Sometimes people can misunderstand psychosis. There are so many misconceptions. People who suffer with psychosis are violent, unpredictable and the most debilitating assumption of all, they can never recover.
I would like to challenge these stereotypes by telling my story. I come from a difficult background and have a long history of mental health difficulty. By my late teens I’d been diagnosed with many conditions namely Epilepsy, anxiety, depression and Bulimia. I’d been given more labels then Tesco’s!
By my 24th birthday I had been in hospital countless times. I would often abuse drugs and alcohol. I made reckless, impulsive decisions. My self-esteem was on the floor, and was pushing my family away.
Then I got a second chance. I was admitted to a Psychiatric Hospital for my eating dissorder. There were group meetings, individual therapy and psychosocial nursing. It was like a family. Safe, supportive but also challenging. For the first time in my life I felt like someone understood me and wanted to help me to understand.
I thought everyone had these voices
After I left things were so much brighter than before I got admitted. People think it’s a risky time for addicts when things are going badly. This is true but it’s also difficult when life is going well. I felt so happy after so many years of despair I thought I could use drugs to have fun and enhance that happiness.

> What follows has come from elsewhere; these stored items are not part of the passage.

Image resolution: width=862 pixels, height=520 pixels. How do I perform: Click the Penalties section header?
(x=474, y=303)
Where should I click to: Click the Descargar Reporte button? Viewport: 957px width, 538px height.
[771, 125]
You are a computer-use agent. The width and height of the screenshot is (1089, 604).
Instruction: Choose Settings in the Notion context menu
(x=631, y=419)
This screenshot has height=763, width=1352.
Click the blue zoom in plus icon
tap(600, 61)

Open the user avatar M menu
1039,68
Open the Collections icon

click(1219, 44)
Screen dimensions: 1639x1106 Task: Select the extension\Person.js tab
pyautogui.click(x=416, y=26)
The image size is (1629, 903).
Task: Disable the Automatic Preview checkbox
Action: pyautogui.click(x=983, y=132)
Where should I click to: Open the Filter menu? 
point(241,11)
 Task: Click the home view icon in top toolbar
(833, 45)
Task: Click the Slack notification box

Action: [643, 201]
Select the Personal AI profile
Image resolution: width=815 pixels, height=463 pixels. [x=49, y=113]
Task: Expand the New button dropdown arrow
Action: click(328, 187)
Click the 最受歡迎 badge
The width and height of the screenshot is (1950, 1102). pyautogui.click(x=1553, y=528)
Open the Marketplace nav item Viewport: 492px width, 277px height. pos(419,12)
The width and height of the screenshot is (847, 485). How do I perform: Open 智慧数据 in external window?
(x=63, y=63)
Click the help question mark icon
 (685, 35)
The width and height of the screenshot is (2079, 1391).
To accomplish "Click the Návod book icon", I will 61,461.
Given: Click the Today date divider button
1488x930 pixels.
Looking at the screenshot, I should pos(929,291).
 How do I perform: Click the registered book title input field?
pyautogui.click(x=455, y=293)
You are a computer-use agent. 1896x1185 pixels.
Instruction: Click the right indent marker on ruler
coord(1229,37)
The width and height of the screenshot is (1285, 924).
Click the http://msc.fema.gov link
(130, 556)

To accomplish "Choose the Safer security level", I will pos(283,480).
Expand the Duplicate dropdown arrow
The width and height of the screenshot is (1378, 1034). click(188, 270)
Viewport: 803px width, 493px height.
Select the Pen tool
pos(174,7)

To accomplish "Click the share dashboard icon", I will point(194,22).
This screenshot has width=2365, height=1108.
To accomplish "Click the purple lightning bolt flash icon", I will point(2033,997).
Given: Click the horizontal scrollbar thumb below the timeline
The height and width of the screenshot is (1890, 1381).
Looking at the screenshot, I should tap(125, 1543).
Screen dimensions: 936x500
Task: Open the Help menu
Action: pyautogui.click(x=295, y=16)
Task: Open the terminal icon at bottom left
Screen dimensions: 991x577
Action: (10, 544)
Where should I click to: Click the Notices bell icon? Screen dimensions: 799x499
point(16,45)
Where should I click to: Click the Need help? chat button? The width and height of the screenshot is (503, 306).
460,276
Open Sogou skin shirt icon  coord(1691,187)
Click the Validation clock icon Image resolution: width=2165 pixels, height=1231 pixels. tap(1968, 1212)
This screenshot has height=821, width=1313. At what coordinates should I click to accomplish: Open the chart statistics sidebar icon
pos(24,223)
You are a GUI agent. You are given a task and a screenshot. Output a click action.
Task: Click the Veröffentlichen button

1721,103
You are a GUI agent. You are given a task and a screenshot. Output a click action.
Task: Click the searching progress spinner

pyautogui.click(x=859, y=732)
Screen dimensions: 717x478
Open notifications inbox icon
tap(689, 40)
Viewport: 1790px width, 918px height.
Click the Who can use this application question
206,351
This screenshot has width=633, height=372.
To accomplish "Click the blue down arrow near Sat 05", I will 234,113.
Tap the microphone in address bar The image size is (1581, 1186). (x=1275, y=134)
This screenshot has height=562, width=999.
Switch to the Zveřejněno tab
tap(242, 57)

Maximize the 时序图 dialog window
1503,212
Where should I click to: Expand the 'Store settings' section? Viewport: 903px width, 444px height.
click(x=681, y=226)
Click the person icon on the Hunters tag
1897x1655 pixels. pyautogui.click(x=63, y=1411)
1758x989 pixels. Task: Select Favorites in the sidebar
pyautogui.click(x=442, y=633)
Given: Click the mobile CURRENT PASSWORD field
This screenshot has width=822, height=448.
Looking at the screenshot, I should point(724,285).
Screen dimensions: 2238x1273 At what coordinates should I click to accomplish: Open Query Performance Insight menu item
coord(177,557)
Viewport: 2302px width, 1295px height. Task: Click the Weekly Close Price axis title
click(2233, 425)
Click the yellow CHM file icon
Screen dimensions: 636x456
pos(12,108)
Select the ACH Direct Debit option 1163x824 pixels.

I was so wrong. After taking drugs one night I became extremely unwell and lost touch with reality. It was the most terrifying experience of my life. I thought people were going to kill me. That people were hearing my thoughts. Paranoia was an understatement.
After being re-admitted to a different psychiatric hospital i realised that i was still feeling paranoid, hearing voices and having odd, disturbing thoughts. For years i’d been being treated for bulimia and never psychosis. It wasn’t until i was speaking about the people in my head to my sister and she double questioned me about it stating “that’s not normal” and the diagnosis came from there.
They’ll never go away
I’ve never told anyone about psychosis because it just seemed unnecessary. Another ting to add to the already extensive list of labels. I didn’t want another reasons for an employer not to take me on or a man to ditch me etc.
Yes, I still hear voices and have bizarre thoughts that distress me. But, I’m a lot better and have many different coping mechanisms. I think it’s understandable as to why it may come hand in hand with an eating disorder. I’m very open about my mental health and am not ashamed of it. Why should anyone be?
I’m also an ordinary person living an ordinary life. I don’t hurt anyone. I’m stable and calm and most importantly of all, I have got better. Just because a person hears or sees things that others do not, it doesn’t mean they can’t live a happy independent life.